Town of Sunnyvale staff updated the council Monday on two proposed alignments for State Highway (SH) 190 through the town’s northeastern “lakefront” area and asked the council for guidance on which alignment to endorse.
Town staff member Lyle presented aerial maps and a summary of differences between the long-standing green route, labeled Alternative 1, and a more recently developed pink route called Alternative 3. “The current alignment alternate 1 displaces a total of 3 residents, 3 homes,” Lyle said. “If it was to be shifted to the pink alignment of the original 3, 2 of those would be removed and would no longer be subject to displacement. … it adds 4 more residents that were not formally displaced. So now you would have 5 total displacements.”
The presentation said Alternative 1 had been the generally accepted alignment for several years and that a 2012 council resolution specified a depressed main-lane section with at‑grade frontage roads to preserve access to East Fork Road and Towneys Boulevard. Alternative 3 was developed after the town asked the North Texas Tollway Authority (NTTA) and consultant Jacobs whether the corridor could be shifted west while keeping the depressed main lanes; NTTA and Jacobs provided a memo, but did not speak to the council directly.
Lyle said engineering and construction costs for the two options would be similar, and that Alternative 3 is “slightly better from an operational standpoint” because it produces a straighter freeway alignment. But he emphasized the displacement count as the key local difference.
Residents who spoke during the opened public-comment period urged the council to consider the long record of planning and the impacts on property owners. Brad Smith of EBRS Ranch told the council the alternate 3 alignment “does increase the probability of any extra land that could go into that quality” lakefront development, arguing that the extra developable acreage could help a future waterfront project. Richard Michke, a longtime resident, urged the council to value consistency with past public planning and the 2012 resolution, saying the earlier process gave homeowners time to plan and make choices.

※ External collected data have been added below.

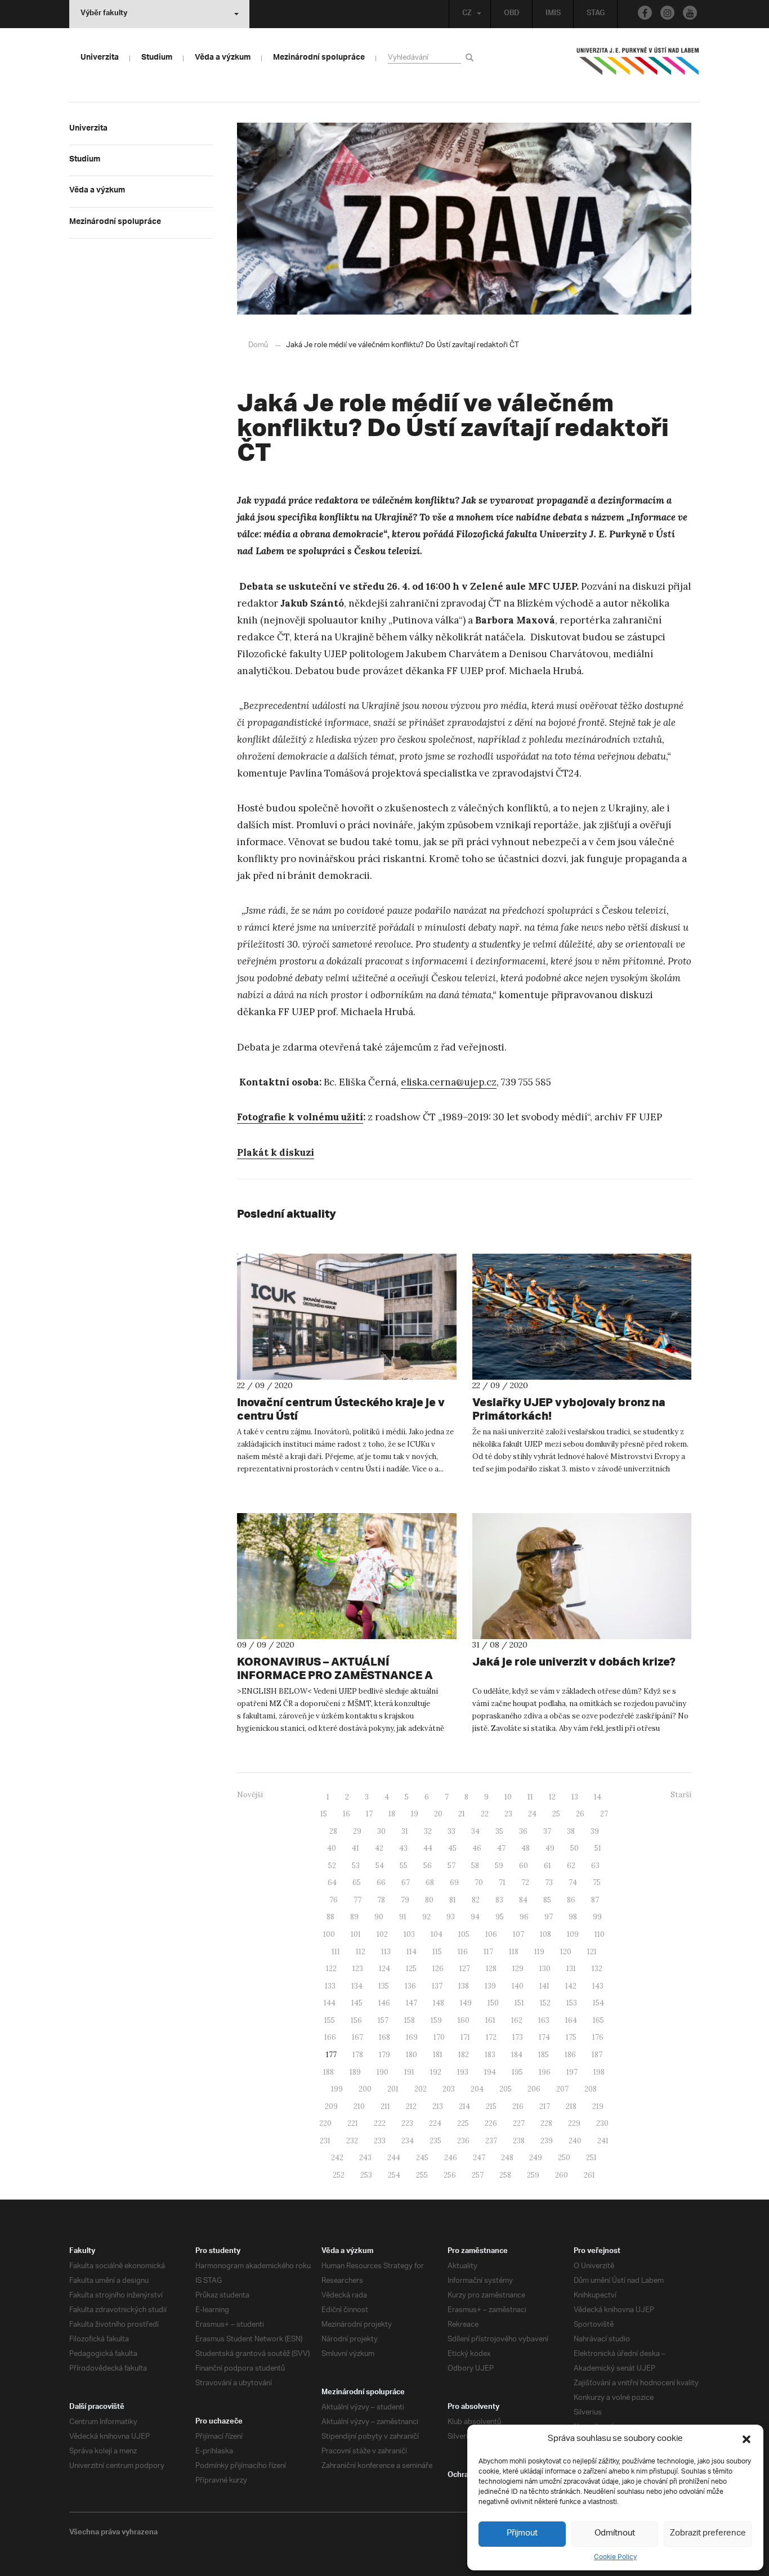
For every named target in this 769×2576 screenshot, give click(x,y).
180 (411, 2054)
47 (501, 1848)
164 (571, 2020)
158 (409, 2020)
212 (411, 2106)
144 (330, 2003)
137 (437, 1986)
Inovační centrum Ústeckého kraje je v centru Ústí (341, 1408)
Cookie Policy (615, 2557)
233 (380, 2141)
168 (384, 2037)
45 (452, 1848)
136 (410, 1986)
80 (429, 1900)
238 (519, 2141)
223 (407, 2123)
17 (369, 1814)
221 (352, 2123)
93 (450, 1917)
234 (407, 2141)
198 (599, 2072)
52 (332, 1865)
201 (393, 2089)
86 (571, 1900)
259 (533, 2175)
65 (356, 1882)
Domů (258, 345)
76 (333, 1900)
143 (597, 1986)
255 (422, 2175)
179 (384, 2054)
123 (357, 1968)
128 (491, 1968)
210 (359, 2106)
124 (384, 1968)
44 (427, 1848)
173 (517, 2037)
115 (437, 1951)
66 (381, 1882)
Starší (680, 1794)
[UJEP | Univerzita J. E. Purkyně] (638, 66)
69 (454, 1882)
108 (545, 1934)
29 (357, 1831)
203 (448, 2089)
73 (549, 1882)
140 (518, 1986)
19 (414, 1814)
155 (329, 2020)
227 (519, 2123)
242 (337, 2157)
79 (405, 1900)
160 (464, 2020)
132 (597, 1968)
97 (548, 1917)
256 (450, 2175)
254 (394, 2175)
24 (532, 1814)
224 (435, 2123)
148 (438, 2003)
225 (463, 2123)
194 (490, 2072)
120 (565, 1951)
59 (499, 1865)
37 (547, 1831)
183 (490, 2054)
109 (573, 1934)
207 (562, 2089)
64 (332, 1882)
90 (378, 1917)
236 (463, 2141)
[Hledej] (471, 57)
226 (491, 2123)
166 (330, 2037)
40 (331, 1848)
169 (412, 2037)
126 (438, 1968)
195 (517, 2072)
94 (475, 1917)
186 (570, 2054)
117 (488, 1951)
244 (393, 2157)
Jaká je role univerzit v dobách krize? (574, 1661)
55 (404, 1865)
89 (354, 1917)
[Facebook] (645, 13)
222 (380, 2123)
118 (513, 1951)
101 (356, 1934)
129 (518, 1968)
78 (381, 1900)
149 (466, 2003)
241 (603, 2141)
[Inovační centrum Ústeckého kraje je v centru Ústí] (347, 1317)
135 (383, 1986)
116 (463, 1951)
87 (595, 1900)
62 (571, 1865)
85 (547, 1900)
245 (422, 2157)
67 (405, 1882)
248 (507, 2157)
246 (450, 2157)
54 (379, 1865)
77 (357, 1900)
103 (409, 1934)
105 (464, 1934)
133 (330, 1986)
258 (505, 2175)
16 (346, 1814)
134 (357, 1986)
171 (465, 2037)
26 (580, 1814)
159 (436, 2020)
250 (564, 2157)
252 (339, 2175)
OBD (512, 14)
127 (464, 1968)
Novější (250, 1794)
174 (544, 2037)
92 (426, 1917)
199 (337, 2089)
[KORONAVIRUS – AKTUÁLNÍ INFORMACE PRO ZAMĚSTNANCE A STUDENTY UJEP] (347, 1576)
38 (571, 1831)
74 (573, 1882)
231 (325, 2141)
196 (545, 2072)
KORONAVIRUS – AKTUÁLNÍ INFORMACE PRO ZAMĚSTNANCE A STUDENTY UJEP (335, 1674)
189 (355, 2072)
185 (543, 2054)
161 (490, 2020)
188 (328, 2072)
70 (479, 1882)
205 (505, 2089)
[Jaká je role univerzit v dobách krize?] (582, 1576)
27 (604, 1814)
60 (523, 1865)
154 (598, 2003)
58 (475, 1865)
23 (508, 1814)
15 (323, 1814)
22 (485, 1814)
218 (571, 2106)
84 (523, 1900)
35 (499, 1831)
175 (571, 2037)
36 (523, 1831)
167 (357, 2037)
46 (476, 1848)
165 (598, 2020)
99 (597, 1917)
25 (556, 1814)
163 (543, 2020)
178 (357, 2054)
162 (516, 2020)
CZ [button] (467, 14)
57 (451, 1865)
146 (384, 2003)
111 (336, 1951)
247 (479, 2157)
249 (535, 2157)
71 (502, 1882)
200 (365, 2089)
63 (595, 1865)
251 (591, 2157)
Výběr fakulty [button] (104, 14)
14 (597, 1797)
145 (357, 2003)
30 (381, 1831)
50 (574, 1848)
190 (382, 2072)
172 (491, 2037)
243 (365, 2157)
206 (533, 2089)
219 (597, 2106)
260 (561, 2175)
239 (546, 2141)
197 (572, 2072)
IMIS (553, 14)
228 (546, 2123)
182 (463, 2054)
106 (491, 1934)
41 (355, 1848)
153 (571, 2003)
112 (360, 1951)
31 (404, 1831)
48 (525, 1848)
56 (427, 1865)
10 (508, 1797)
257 (478, 2175)
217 (544, 2106)
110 (599, 1934)
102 (382, 1934)
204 (477, 2089)
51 (597, 1848)
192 (435, 2072)
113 (386, 1951)
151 (519, 2003)
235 (435, 2141)
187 (597, 2054)
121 (592, 1951)
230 (602, 2123)
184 (516, 2054)
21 (461, 1814)
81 (452, 1900)
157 (383, 2020)
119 (539, 1951)
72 (525, 1882)
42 (379, 1848)
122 (331, 1968)
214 (464, 2106)
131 (571, 1968)
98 (573, 1917)
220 (325, 2123)
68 (430, 1882)
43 (403, 1848)
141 (544, 1986)
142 (570, 1986)
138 (463, 1986)
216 (518, 2106)
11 (530, 1797)
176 (597, 2037)
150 (493, 2003)
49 (550, 1848)
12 (552, 1797)
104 (436, 1934)
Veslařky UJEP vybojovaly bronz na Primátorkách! (568, 1408)
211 (385, 2106)
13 (574, 1797)
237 (491, 2141)
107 (518, 1934)
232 (352, 2141)
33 (451, 1831)
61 (547, 1865)
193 (462, 2072)
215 (491, 2106)
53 (356, 1865)
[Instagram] (667, 13)
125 (411, 1968)
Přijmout (522, 2533)
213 (437, 2106)
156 (356, 2020)
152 (545, 2003)
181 (437, 2054)
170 (439, 2037)
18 (391, 1814)
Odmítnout (614, 2533)
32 (428, 1831)
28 (333, 1831)
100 (329, 1934)
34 (475, 1831)
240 (575, 2141)
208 (590, 2089)
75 (597, 1882)
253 (366, 2175)
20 (438, 1814)
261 (589, 2175)
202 (420, 2089)
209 (331, 2106)
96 (524, 1917)
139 (490, 1986)
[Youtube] (690, 13)
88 (330, 1917)
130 (545, 1968)
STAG (596, 14)
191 (409, 2072)
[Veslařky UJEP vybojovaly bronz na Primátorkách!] (582, 1317)
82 (476, 1900)
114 (411, 1951)
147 (411, 2003)
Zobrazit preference (708, 2533)
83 (499, 1900)
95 (499, 1917)
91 (402, 1917)
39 (595, 1831)
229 (574, 2123)
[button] (746, 2439)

Council members asked staff for more detailed, comparable data on all three mapped alternatives, particularly about how noise, setback distances and developable acreage would change. Councilmember Shanna Danny asked for a chart comparing displacement numbers, neighborhood impacts and any town costs. Lyle said there is no cost to the town for right‑of‑way acquisition or utility relocations; NTTA would pay those expenses because this is a new roadway.
The council did not direct a preference at the meeting. Staff requested formal direction so NTTA could adopt the town’s preferred alignment; council members said they want more information and public input before making that decision.
The council agreed to bring the item back as an action item at a future meeting so members can make a formal selection of a preferred alignment after receiving the additional details requested.